I seem unable to work unless I am surrounded by clutter. If I file things away neatly, I immediately lose them. If I stack them up in big teetering piles, I somehow know where everything is.
You've seen this picture before, or one very much like it; it's me at my desk last October. I believe when I posted it the first time, I claimed that the reason things were so messy was because I was deep in the Christmas books, and as soon as I got them all written about I could get rid of them and everything would be back to normal.

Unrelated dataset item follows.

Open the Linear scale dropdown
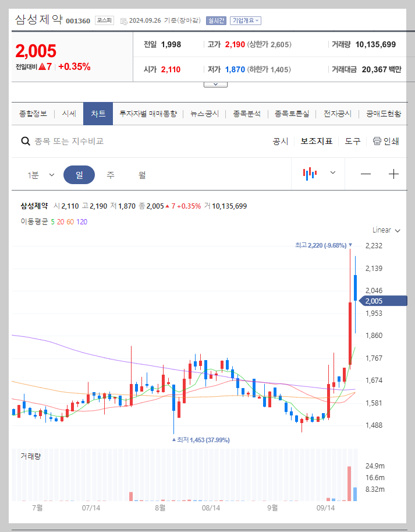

But the truth is, once the piles of Christmas books were finally dispatched with, other piles took their place. On the desk, on the cabinet, on the floor. Books out for review. Books I am writing about. Books I would like to write about. Books I would like to read, but maybe not write about. Regional books. Books that I would like to send out for review except for the fact that my budgets are already full through April. Books that we've already reviewed but I need to have available and close to hand just in case. (In case of what? Oh, who knows.) Also, news releases, notes from interviews, notebooks, budgets, and lots and lots of pens, scattered everywhere, because the three--count 'em, three--pen jars are crammed full.
I create this mess, I live with it, work in it, and yet I get frustrated. In my head, I picture a quiet place, with clean desktops and bright reading lamps and order, a soothing place to work and think. Instead--well, look at the picture.
When I did an interview earlier this week, I had nowhere to put my tape recorder. I keep losing my teacup. I have a big wide desk area that I try to keep clear so that I can read page proofs on Wednesdays, and see my calendar every day, but instead it ends up piled over and I have to shuffle stacks of books around in order to clear space so I can do my job.
Why can't I be more organized? Why can't I put things away? Why do I keep hauling up more books from the book room than we will ever have room to write about?
On Friday, I stayed at work late to clean off my desk. I filled a grocery cart with books that I need to bring back down to the bookroom, books that we've either already written about or never ever will. I cleaned off the side of my desk to reveal my calendar (and discovered an appointment I had forgotten about). I washed my teacup. I packed up all the books that were piled in heaps on the floor and dispersed them to other piles, which I labeled with Post-It notes.
All this is rather in vain, I fear. I already know what is going to happen, and so do you. On Monday morning, I will go to work. And I will not be able to find a thing.